Product Management from MVP to Product-Market Fit
Context: joining a start-up that has launched its MVP but not yet reached Product-Market Fit.
Your Job to be Done: get to Product-Market Fit.
Preliminary
- What's on fire? Is it really on fire, or is there bogus urgency, and/or incoherence? If there's just 1, it might be worth putting out anyway, then having a retrospective that questions the whole context.
- What's the current 5-10-year mission/vision?
- What are the user AARRR stats being tracked?
Sketch a Lean Canvas with internal folks if there isn't one already
- unlike when creating one in-advance for yourself, I find it best to do in order: Problem; Solution (features); UVP; user/market - this leads to market segment conversation.
- if it seems like 1 segment makes up 80%+ of the customers, confirm that by checking whether the Problem, Solution, and UVP fit roughly everyone in that segment. If so, then move on to the rest of the canvas.
- if there are multiple segments, then: sketch-list the key segments; then estimate the % of customers falling into each; then define/compare the Problem, Solution, and UVP for each of the top segments (hopefully 3-5 get to 80% of customers). This might lead to changing the list/definitions of segments. Cycle back through, then make complete canvas for each of the top segments. And start suggesting that serving more than 1 may spread your resources too thin.
- is each customer's segment identified in the company database? If not, is it possible for anyone to map customers to segments based on their data? (Probably not, but worth checking.)
- every box in the canvas is a hypothesis (Thinking in Bets): what evidence is there for each? Which boxes are riskiest?
Start talking to customers: active, churned, failed, etc. - open-ended Customer Discovery.
- How quickly/confidently can you assign a given customer to a segment? Recognize that this process may lead you to change segment definitions. So start identifying patterns of needs, contexts, vocabulary, etc. for each user - eventually you'll want each pattern as a column in a spreadsheet, with each customer as a row with
x
for the patterns that apply - Is the Problem your startup is targeting the Biggest problem for that person? If not, is it still a compelling problem to solve (and what are the problems that are bigger)? What context creates the problems? Are they spending money/time to solve it now, how?
- ask the Sean Ellis very-disappointed question of the current customers. What current feature/attribute is most valuable? What's the most important missing feature, or other shortcoming?
- ask the churned/failed users what they chose instead and why, and how that's working for them
Summarize/discuss your results - if you have multiple segments you'll want a comparison table. The goal is to pick a primary/key segment to focus your efforts on.
- is your biggest segment also your most-satisfied? If so, is that segment-TAM big enough to spend 2 years growing into? If so, is there any reason not to make this your key segment?
- revise your Lean Canvas for this key segment
- can you define the A-ha moment that results in a customer becoming thrilled?
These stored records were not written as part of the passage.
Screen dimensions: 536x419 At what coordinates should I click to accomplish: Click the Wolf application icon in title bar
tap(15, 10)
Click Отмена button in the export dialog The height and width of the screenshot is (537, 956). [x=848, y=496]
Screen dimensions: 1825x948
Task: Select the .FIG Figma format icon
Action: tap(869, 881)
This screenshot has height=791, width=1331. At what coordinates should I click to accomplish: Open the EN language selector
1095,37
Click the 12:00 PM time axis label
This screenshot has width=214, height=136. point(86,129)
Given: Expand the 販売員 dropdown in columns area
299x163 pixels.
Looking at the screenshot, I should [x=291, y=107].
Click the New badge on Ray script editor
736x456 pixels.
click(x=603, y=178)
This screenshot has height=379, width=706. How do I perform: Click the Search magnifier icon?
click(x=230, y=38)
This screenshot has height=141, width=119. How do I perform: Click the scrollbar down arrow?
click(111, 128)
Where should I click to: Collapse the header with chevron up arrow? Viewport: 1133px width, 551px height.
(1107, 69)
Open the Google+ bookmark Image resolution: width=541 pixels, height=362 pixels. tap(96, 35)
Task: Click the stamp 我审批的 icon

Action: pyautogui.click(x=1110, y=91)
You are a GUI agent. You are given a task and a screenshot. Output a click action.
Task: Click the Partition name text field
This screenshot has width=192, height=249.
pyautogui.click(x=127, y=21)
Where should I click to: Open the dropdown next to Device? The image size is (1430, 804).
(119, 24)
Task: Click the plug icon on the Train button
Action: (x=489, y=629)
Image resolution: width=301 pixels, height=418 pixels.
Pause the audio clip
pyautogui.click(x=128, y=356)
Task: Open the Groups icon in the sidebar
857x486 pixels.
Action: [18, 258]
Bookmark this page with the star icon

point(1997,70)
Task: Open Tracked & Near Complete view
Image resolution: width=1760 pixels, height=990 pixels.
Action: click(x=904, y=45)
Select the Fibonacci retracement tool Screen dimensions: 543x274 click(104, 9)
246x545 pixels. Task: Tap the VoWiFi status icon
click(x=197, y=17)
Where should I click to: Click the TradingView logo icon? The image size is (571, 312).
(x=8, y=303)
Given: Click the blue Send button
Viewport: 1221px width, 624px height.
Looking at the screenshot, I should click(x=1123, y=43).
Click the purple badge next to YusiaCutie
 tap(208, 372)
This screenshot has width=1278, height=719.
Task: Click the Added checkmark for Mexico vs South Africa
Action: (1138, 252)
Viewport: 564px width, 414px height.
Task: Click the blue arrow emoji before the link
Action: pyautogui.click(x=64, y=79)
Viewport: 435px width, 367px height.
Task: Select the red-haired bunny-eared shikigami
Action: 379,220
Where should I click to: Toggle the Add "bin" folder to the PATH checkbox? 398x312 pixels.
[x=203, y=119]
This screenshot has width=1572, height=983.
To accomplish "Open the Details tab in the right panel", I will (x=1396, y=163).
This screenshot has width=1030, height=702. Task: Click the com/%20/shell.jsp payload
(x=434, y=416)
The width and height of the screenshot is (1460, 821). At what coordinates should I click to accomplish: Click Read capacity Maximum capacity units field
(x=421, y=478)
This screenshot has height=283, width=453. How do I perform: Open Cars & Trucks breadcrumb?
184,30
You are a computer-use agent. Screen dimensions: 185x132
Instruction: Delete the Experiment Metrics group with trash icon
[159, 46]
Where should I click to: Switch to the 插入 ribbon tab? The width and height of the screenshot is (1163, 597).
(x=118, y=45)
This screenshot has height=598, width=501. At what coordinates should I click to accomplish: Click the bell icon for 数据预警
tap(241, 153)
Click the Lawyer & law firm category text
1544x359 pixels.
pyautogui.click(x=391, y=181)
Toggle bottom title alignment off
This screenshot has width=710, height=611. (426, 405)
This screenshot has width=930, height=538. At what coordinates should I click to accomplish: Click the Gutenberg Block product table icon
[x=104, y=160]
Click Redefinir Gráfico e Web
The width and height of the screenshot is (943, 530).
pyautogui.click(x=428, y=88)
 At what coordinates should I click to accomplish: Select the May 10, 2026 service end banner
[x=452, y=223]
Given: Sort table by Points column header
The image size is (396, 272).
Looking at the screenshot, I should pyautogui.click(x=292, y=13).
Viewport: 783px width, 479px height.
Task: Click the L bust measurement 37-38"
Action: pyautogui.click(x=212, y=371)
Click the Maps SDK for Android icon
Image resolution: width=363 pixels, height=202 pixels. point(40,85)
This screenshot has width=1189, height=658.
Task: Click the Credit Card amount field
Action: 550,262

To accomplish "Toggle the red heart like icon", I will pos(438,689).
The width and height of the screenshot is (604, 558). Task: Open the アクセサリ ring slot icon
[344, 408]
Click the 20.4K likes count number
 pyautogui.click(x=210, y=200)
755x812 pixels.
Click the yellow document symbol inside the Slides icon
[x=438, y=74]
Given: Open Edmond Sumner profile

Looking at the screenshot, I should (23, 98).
Can you define a North Star metric?
Start an Opportunity Solution Tree for your key segment
- get all the (non-tiny) ideas people (inside and out) have mentioned included - it's ok to start with some in a "No Problem" Opportunity branch...
- Did the customer interviews lead you to have an opinion over which Problems/Opportunities are most significant? Make the tree reflect that.
- Have meetings to discuss/update the tree.
- which Problems are most important to solve?
- You might not want to decide this until you pick a North Star metric - otherwise, be more clear that you're kinda guessing.
- You should definitely do some Pirate Metrics analysis before making these rankings...
- generate more ideas attacking only the top 2 Problems
- rank those ideas
- which Problems are most important to solve?
- user StoryMapping to build happy-path first, even if you don't release it yet
- this is the best detailed walk-through I've ever seen of this process: (2020-08-04) Rahul Vohra Shares Superhumans Product Market Fit Framework
Side bits to add in
- Start a writing culture (Org Writing Practices): is there a team-wiki-like doc-space integrated with the issue-tracker (aka confluence for jira)? Get it licensed, get permissions spread, start writing there.
- What analytics tools are available, if any? What user-action-data is being collected?
- Understand the tech stack, sprint process/cycle, QA process, deploy process, etc. If there's a complex architecture, ask if there's documentation/diagrams. Start attending dev meetings (stand-up, etc.)
- Ask everyone you meet with: What's the biggest business risk? What's your biggest pet peeve re the biz?